/axonius-panther-helper

A Panther Global Helper for enriching alerts using the Axonius CAASM platform

Primary LanguagePython

Axonius-Panther-Helper

This repository contains a set of custom helpers designed to facilitate integration between Panther SIEM and Axonius (initially announced in a blog post and presented in a webinar). These custom helpers provide a variety of functions for user and device search operations that can be used to leverage the Axonius API.

Table of Contents

Setup & Usage

Follow the instructions in the following table to set up and use the Axonius custom helpers in Panther:

  1. Retrieve the API Key and API Secret from Axonius.
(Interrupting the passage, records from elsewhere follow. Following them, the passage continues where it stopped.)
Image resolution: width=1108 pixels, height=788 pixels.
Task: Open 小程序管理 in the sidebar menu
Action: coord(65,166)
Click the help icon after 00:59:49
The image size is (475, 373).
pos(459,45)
In Role, select Viewer.

  2. Incorporate the Axonius API into AWS Secrets Manager. Save your Axonius URL, API key, and API secret in AWS Secrets Manager. It should look like this:

{
  "url": "https://your-axonius-url.com",
  "api_key": "AXONIUS_API_KEY",
  "api_secret": "AXONIUS_API_SECRET"
}
  1. Create an AWS role with sufficient permissions to fetch secrets from AWS Secrets Manager. For example, if the secret was named Panther/axonius_secrets:
{
  "Version": "2012-10-17",
  "Statement": {
    "Effect": "Allow",
    "Action": "secretsmanager:GetSecretValue",
    "Resource": "arn:aws:secretsmanager:Region:AccountId:secret:Panther/axonius_secrets"
  }
}
  1. Provide the role ARN to Panther support. Panther will provide two ARN roles: one for the detections engine and one for the Python tests engine.
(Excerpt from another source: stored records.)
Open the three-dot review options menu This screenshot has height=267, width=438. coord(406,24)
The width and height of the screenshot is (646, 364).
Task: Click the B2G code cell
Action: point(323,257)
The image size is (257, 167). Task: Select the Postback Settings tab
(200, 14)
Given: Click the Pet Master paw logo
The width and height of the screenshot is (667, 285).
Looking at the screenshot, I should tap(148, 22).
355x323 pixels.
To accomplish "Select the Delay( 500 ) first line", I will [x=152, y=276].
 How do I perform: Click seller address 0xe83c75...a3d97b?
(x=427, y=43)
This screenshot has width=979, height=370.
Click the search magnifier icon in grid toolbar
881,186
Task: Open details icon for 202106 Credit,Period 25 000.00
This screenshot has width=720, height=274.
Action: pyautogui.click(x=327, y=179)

  2. Add the ARNs received from Panther to the trust policy within the role you created in AWS.

  3. Incorporate AWS secrets helper into Panther. Open the AWS secrets helper custom_aws_secrets_helper.py and enter relevant values for the following :

    • AWS_REGION
    • AWS_ROLE_ARN
    • AWS_ROLE_SESSION_NAME
  4. Add the AWS secrets helper code to your global_helpers folder in Panther.

  5. Fetch secrets from AWS Use the get_secret(SECRET_NAME) function in the AWS secrets helper to fetch secrets from AWS.
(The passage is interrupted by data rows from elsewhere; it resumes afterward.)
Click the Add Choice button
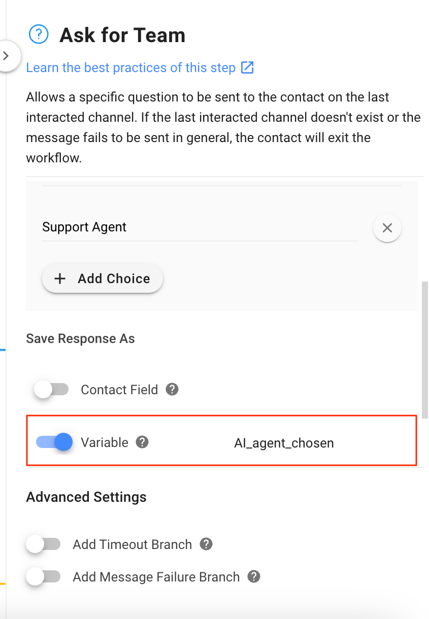point(103,279)
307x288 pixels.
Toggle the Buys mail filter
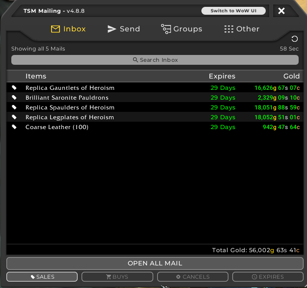[x=117, y=277]
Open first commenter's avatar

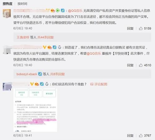coord(7,14)
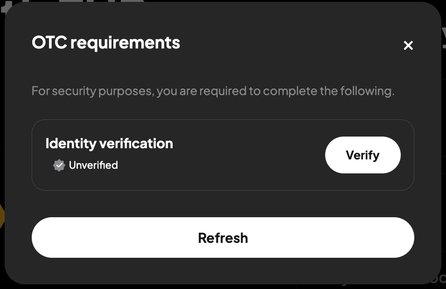The image size is (446, 289).
Task: Click the Verify button
Action: (x=362, y=155)
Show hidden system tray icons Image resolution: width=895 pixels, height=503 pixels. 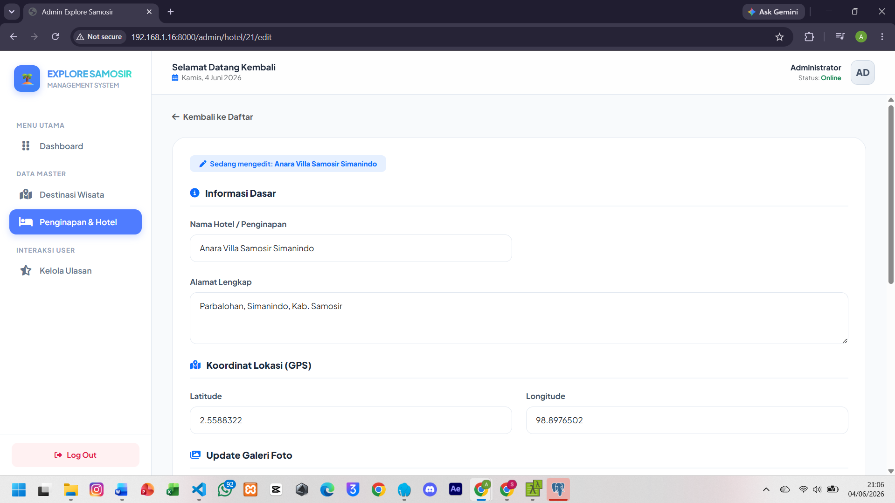pos(766,489)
  6. Test that you are able to fetch secrets from AWS by running a Python test in Panther during the creation of a new detection rule.

  7. Add Axonius Helpers to your Panther Environment Open custom_axonius_helpers.py and enter relevant values for the following:

    • AX_API_SECRET_NAME
    • AX_ADDITIONAL_HEADERS (this is optional)
  8. Add the helper code to the global_helpers folder in your Panther environment.

  9. Test that you are able to query Axonius from AWS: Run a Python test in Panther during the creation of a new detection rule.

  10. Use Axonius Helper Functions. You can now utilize the functions from axonius_helpers within any rule as required.

Usage Examples

  • Root/Admin user was used: A user connected via root/admin user to a system. We don’t know which user logged in, but have the public IP. In this case, we can use the find_ip() function to find the user based on the public IP address.

  • Sensitive Action: A user performed a sensitive action or connected to a sensitive resource. In this situation, we can verify if the IP address fits the user in Axonius by using the find_ip() or find_username() function. This can help us check if that user has used the given public IP before.

  • Data Enrichment: By adding the output of the find_username() or find_hostname() functions to the alert context in Panther, we can get more information about the user or device. This can be useful for investigations and incident response.

Available Functions

Here is a list of the custom helper functions and their descriptions:

find_username

This function accepts a user's full name or email address as input and runs a user query in Axonius. It returns pertinent information about the user, if found.

find_hostname

This function accepts a device name as input and runs a device query in Axonius. It returns valuable information about the device, if located.

find_ip

This function accepts an IP address and runs a query in Axonius. It will return important details about the address, if discovered.

find_cloud_id

This function accepts a cloud instance ID and runs a query in Axonius. It returns critical information about any identified cloud provider machine.

user_ip_association

This function accepts an IP address and a username/user email and executes a query in Axonius. It returns True if the user has previously connected with this IP address, and False otherwise.

get_hostname_vulnerabilities

This function accepts a device name as input and carries out a device query in Axonius. It returns all vulnerabilities associated with this device.

find_cs_aid

Note This function is only relevant if you are using CrowdStrike and it is connected to your Axonius tenant.

This function takes a CrowdStrike AID and runs a query in Axonius. It returns details about this AID, including device name and user, if found.